Brainard paraphrases the mayor of Toronto: “Mayors are the ‘let’s get things done’ party. We don’t have the leisure to debate and fight between the parties. We see our constituents in the community every day, and they have concerns about how we’re going to make things better.”

Carmel only with CO2 emission

The role of cities

Other cities and towns are capable of integrating sustainable practices into their planning, Brainard says. “Every city has a budget to operate water treatment plants, buy police cars and fire trucks, and design streets.
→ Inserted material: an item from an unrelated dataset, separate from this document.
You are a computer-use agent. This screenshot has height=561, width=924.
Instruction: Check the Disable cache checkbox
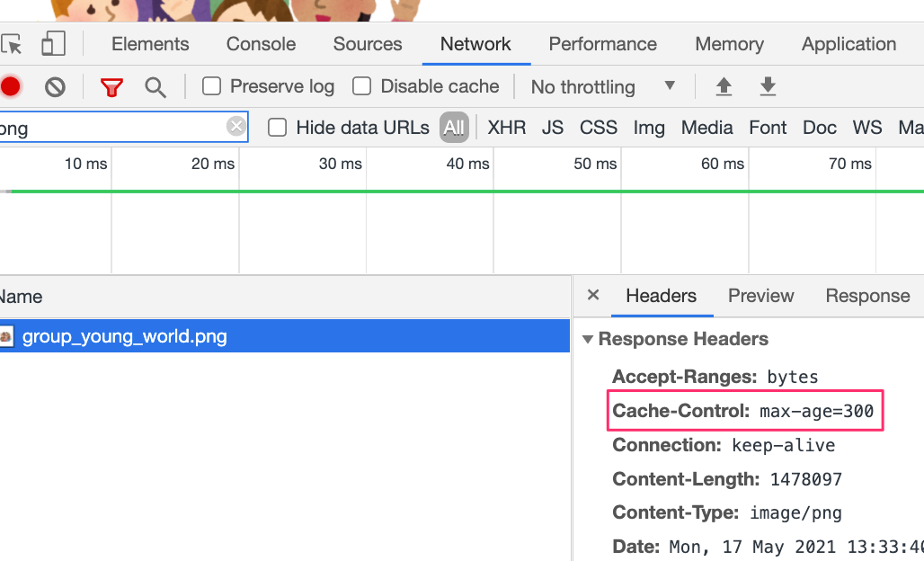click(x=362, y=86)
Just taking those basic things and thinking, ‘How can we do it in a way that’s more friendly to the environment?’ can make a difference.”

Research should inform the answer to that question, he adds. “As a city government, we try to provide the facts on issues that are important to people. It’s our nature to be emotional but we’re supposed to look at the facts, analyze them and make decisions based on data, not on emotion.”

Brainard’s election to seven terms speaks to the community’s support for his approach, and the city has realized economic benefits as well. However, the mayor and former Eagle Scout looks to a more fundamental reason to operate sustainably, rooted in his upbringing and the tenets of scouting: “It’s important that we leave the Earth in a better place than we found it,” he says.